Use the Model to Help You Review Its Own Output

There is a practical trick that often surfaces real issues: feed the AI-generated code back to a capable model and ask it to act as an adversarial reviewer. Models like Claude Fable 5 (claude-fable-5) or Claude Sonnet 4.6 (claude-sonnet-4-6), which support adaptive thinking, are particularly good at this kind of systematic reasoning over large code surfaces. Both offer a 1M-token context window, which means you can include a substantial codebase in a single review pass.

A prompt pattern that works well:

You are a security engineer doing a pre-ship audit. Review the following code for:
- Input validation gaps
- Authorization flaws
- Sensitive data exposure
- Dependency risks
- Error handling that leaks internals

Be specific. Cite the exact line or function where each issue occurs.

[paste code here]

Do not treat the model’s output as a definitive audit. Treat it as a second set of eyes that is fast and thorough about common patterns.
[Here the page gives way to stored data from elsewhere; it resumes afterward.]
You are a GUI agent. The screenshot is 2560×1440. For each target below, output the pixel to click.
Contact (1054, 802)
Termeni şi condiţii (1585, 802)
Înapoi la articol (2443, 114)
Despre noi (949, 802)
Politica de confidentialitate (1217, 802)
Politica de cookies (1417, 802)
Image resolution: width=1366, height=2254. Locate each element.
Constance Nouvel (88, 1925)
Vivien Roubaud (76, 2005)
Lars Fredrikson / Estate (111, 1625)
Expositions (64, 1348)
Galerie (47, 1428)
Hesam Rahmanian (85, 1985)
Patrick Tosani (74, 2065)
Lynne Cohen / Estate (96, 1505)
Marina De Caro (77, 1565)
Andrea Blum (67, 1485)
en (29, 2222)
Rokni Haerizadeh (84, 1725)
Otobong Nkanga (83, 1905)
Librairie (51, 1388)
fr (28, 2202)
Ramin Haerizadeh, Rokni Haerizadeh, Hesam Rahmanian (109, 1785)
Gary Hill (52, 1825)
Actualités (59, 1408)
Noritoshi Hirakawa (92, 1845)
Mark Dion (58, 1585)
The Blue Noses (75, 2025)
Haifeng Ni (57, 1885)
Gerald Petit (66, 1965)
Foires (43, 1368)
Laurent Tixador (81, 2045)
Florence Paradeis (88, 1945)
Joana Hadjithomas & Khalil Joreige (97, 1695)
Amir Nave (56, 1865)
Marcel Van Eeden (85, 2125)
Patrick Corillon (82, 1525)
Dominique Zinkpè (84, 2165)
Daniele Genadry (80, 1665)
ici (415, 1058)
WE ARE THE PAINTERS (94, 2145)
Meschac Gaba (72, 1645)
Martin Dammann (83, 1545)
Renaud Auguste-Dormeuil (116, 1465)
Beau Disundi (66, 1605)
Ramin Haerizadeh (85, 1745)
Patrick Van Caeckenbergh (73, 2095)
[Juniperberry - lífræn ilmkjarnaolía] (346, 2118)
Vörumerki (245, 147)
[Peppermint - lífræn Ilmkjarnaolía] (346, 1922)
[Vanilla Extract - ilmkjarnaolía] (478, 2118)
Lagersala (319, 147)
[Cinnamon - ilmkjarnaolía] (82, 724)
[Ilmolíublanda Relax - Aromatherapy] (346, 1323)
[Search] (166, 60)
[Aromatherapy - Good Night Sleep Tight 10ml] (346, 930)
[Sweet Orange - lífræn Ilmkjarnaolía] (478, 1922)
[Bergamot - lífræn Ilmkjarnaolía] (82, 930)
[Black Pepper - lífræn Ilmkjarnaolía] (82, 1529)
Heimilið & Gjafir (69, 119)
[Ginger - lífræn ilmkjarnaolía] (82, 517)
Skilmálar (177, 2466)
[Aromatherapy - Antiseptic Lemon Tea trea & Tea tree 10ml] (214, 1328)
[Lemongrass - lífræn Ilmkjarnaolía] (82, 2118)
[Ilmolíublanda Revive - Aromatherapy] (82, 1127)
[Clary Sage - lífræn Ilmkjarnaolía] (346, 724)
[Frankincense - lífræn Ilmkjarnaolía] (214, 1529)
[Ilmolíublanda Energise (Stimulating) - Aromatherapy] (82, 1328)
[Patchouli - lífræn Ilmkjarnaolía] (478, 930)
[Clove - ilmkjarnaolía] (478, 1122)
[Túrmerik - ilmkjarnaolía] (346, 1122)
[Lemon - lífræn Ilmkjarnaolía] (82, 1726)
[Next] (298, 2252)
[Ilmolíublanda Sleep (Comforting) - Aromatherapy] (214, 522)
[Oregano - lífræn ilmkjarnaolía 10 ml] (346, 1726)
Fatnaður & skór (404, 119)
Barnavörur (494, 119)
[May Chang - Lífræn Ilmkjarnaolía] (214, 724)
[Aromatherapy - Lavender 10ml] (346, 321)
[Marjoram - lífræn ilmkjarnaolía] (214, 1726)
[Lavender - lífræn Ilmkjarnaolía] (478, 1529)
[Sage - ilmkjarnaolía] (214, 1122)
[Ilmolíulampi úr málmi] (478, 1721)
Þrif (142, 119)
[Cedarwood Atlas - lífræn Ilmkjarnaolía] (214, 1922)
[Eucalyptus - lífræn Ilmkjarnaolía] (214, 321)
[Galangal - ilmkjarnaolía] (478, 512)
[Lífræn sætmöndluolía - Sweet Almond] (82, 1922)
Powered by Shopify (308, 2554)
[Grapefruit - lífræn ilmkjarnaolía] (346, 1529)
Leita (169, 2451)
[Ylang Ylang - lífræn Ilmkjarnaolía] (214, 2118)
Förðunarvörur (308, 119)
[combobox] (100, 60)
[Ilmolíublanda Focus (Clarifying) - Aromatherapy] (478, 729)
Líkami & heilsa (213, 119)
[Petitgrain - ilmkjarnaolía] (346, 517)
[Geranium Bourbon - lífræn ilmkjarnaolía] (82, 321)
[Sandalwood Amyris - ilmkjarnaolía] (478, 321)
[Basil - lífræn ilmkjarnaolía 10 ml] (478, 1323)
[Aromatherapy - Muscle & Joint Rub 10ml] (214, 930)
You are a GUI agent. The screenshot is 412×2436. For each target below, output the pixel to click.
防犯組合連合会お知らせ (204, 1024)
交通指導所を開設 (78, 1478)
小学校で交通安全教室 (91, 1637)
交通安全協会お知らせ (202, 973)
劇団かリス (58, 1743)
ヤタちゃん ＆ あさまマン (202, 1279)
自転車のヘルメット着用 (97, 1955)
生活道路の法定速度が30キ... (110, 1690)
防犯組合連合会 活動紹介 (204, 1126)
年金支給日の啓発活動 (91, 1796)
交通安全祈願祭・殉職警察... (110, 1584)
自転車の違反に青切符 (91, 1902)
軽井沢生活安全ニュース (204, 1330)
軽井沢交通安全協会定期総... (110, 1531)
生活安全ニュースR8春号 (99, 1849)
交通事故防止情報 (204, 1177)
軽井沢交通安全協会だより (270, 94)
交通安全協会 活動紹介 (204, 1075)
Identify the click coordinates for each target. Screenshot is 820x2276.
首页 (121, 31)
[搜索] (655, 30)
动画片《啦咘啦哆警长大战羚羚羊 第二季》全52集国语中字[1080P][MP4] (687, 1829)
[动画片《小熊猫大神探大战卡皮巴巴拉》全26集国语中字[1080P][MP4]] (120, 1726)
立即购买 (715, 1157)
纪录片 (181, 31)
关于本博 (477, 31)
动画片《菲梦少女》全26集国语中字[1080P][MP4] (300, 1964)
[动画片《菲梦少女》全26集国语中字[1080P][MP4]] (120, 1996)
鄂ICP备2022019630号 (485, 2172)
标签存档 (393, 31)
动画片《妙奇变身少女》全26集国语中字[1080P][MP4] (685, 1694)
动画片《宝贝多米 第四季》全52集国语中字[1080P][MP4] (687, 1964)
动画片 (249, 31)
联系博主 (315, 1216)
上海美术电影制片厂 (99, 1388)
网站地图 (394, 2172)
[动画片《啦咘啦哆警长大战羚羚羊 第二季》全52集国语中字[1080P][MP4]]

You still need to reason about the findings and verify them yourself.

When using adaptive thinking via the Anthropic SDK, you can enable it like this in Python:

import anthropic

client = anthropic.Anthropic()

response = client.messages.create(
    model="claude-fable-5",
    max_tokens=8096,
    thinking={"type": "adaptive"},
    messages=[
        {
            "role": "user",
            "content": "Review this code for security issues: ..."
        }
    ]
)

Checklist Before You Merge

  1. Read the code end-to-end and understand the data flow.
  2. Audit every new dependency with your ecosystem’s audit tooling.
  3. Confirm all external inputs are validated and sanitized.
  4. Verify authentication and per-resource authorization on every endpoint.
  5. Search for hard-coded secrets and replace them with environment variables.
  6. Confirm errors are caught and return sanitized messages to callers.
  7. Run a SAST tool and address flagged findings.
  8. Write adversarial tests covering boundary values, rejection cases, and error paths.
  9. Run an AI-assisted review pass and triage the output.
  10. Get a second human review for any code touching authentication, payments, or sensitive data.

Takeaway

AI-generated code is a starting point, not a finished product. The speed advantage is real, but only if you spend the time you saved on a disciplined review rather than skipping it entirely. The checklist above is not exhaustive, and every codebase has domain-specific risks worth adding to it. Build the habit of running through these steps before every merge, and the prototypes you ship will actually deserve to be called software.